Re: [PATCH v8 00/17] gfs2: Fix mmap + page fault deadlocks

From: Catalin Marinas
Date: Thu Oct 28 2021 - 17:40:34 EST


On Thu, Oct 28, 2021 at 10:20:52PM +0100, Catalin Marinas wrote:
> On Wed, Oct 27, 2021 at 02:14:48PM -0700, Linus Torvalds wrote:
> > On Wed, Oct 27, 2021 at 12:13 PM Catalin Marinas
> > <catalin.marinas@xxxxxxx> wrote:
> > > As an alternative, you mentioned earlier that a per-thread fault status
> > > was not feasible on x86 due to races. Was this only for the hw poison
> > > case? I think the uaccess is slightly different.
> >
> > It's not x86-specific, it's very generic.
> >
> > If we set some flag in the per-thread status, we'll need to be careful
> > about not overwriting it if we then have a subsequent NMI that _also_
> > takes a (completely unrelated) page fault - before we then read the
> > per-thread flag.
> >
> > Think 'perf' and fetching backtraces etc.
> >
> > Note that the NMI page fault can easily also be a pointer coloring
> > fault on arm64, for exactly the same reason that whatever original
> > copy_from_user() code was.

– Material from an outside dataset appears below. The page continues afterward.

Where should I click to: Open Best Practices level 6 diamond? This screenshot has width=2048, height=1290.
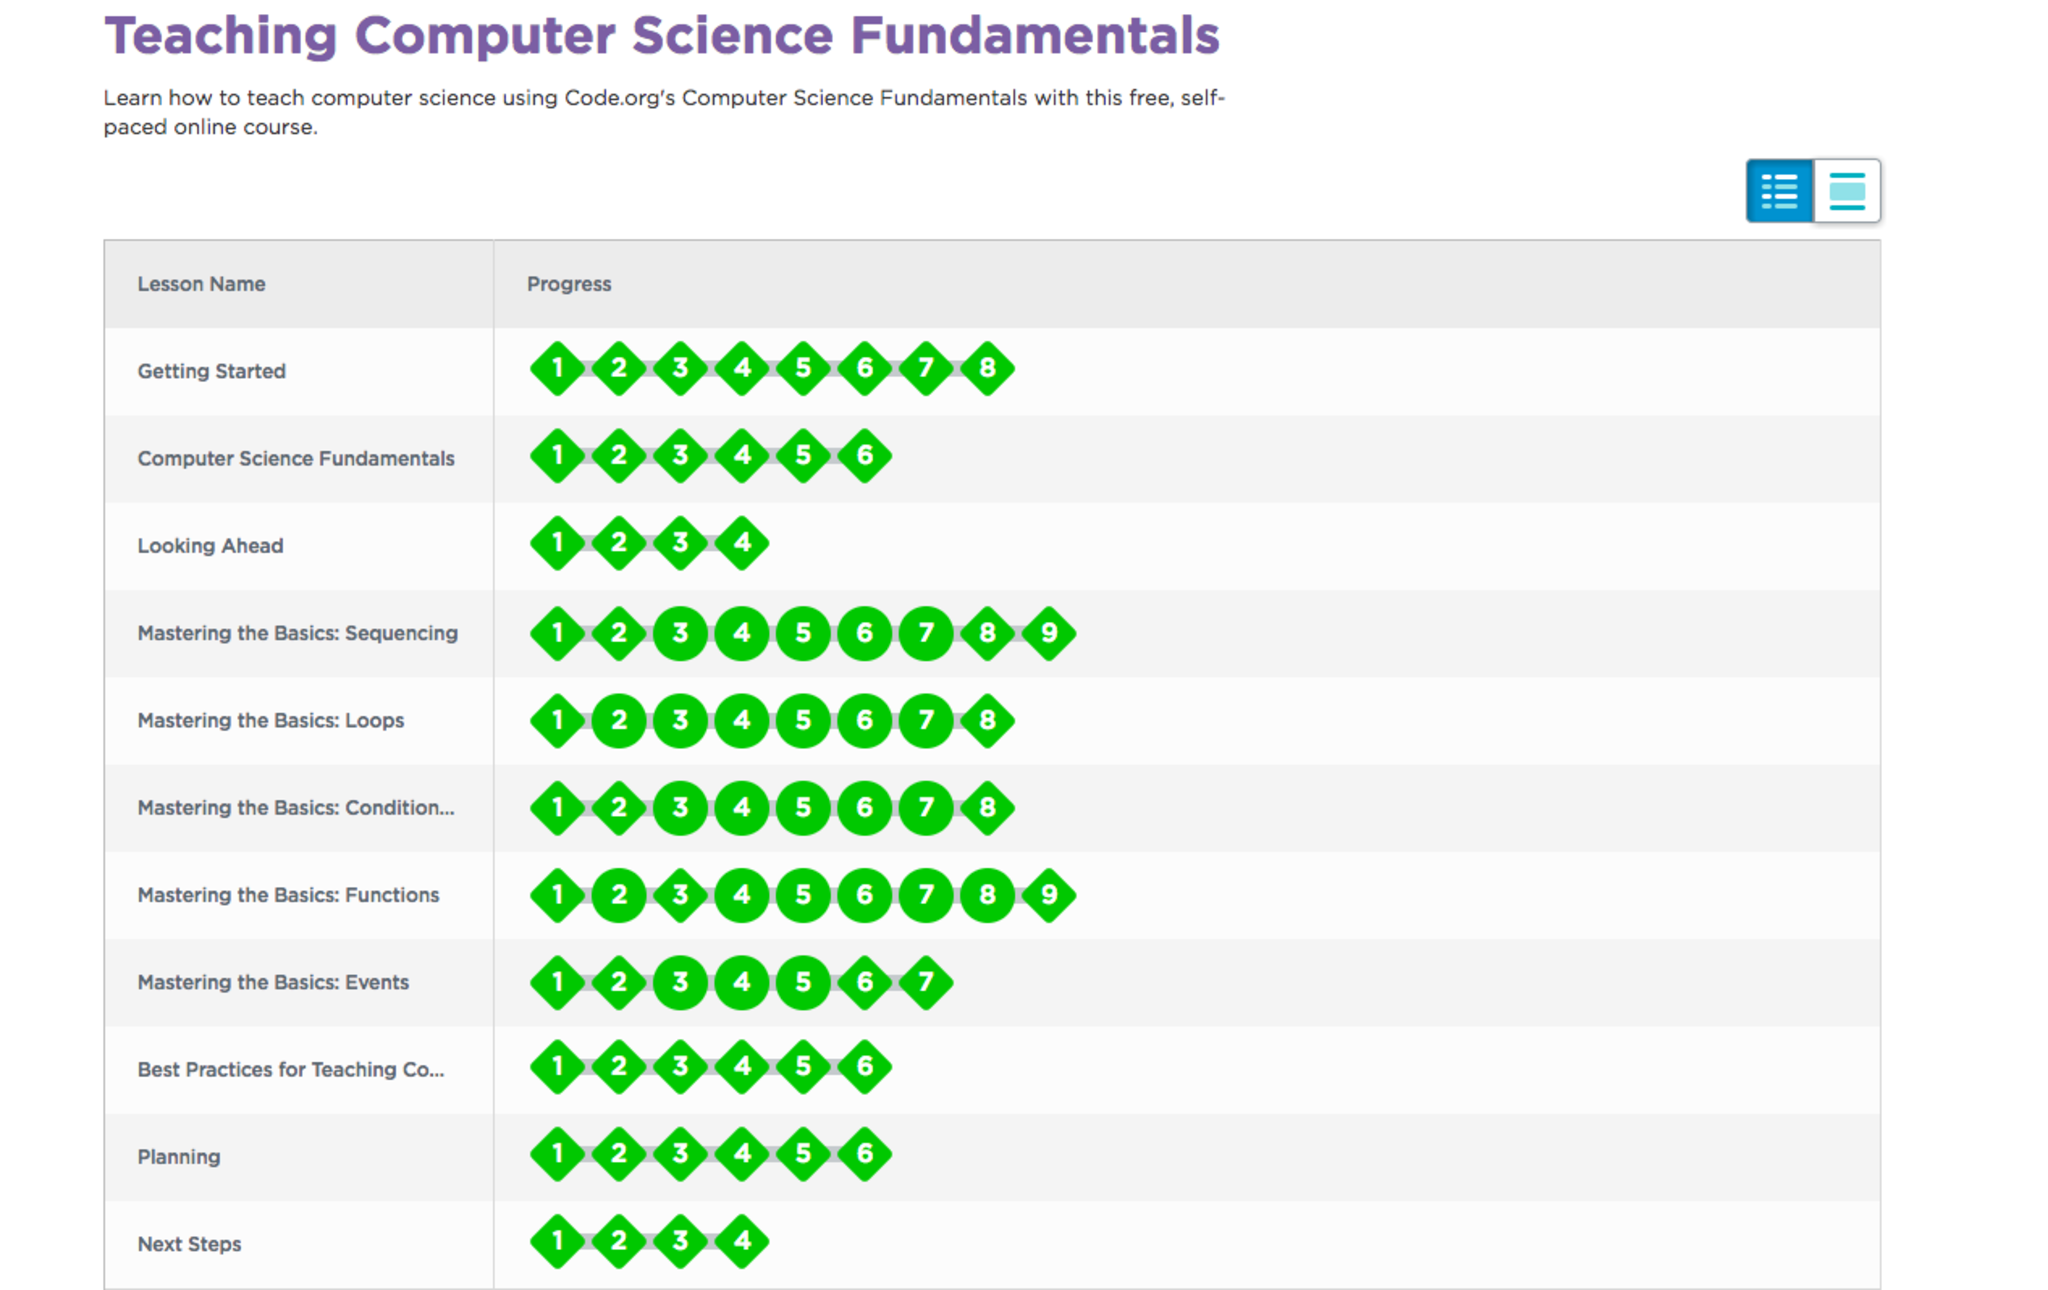pos(864,1067)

So this is not a "oh, pointer coloring
> > faults are different". They have the same re-entrancy issue.
> >
> > And both the "pagefault_disable" and "fault happens in interrupt
> > context" cases are also the exact same 'faulthandler_disabled()'
> > thing. So even at fault time they look very similar.
>
> They do look fairly similar but we should have the information in the
> fault handler to distinguish: not a page fault (pte permission or p*d
> translation), in_task(), user address, fixup handler. But I agree the
> logic looks fragile.
>
> I think for nested contexts we can save the uaccess fault state on
> exception entry, restore it on return. Or (needs some thinking on
> atomicity) save it in a local variable. The high-level API would look
> something like:
>
> unsigned long uaccess_flags; /* we could use TIF_ flags */
>
> uaccess_flags = begin_retriable_uaccess();
> copied = copy_page_from_iter_atomic(...);
> retry = end_retriable_uaccess(uaccess_flags);

It doesn't work with local flags, so it would need to be saved on
exception entry (interrupt, breakpoint etc.) on the stack, restore on
return. But the API would return pretty close (and probably still more
complicated than copy_*() returning an error code).

--
Catalin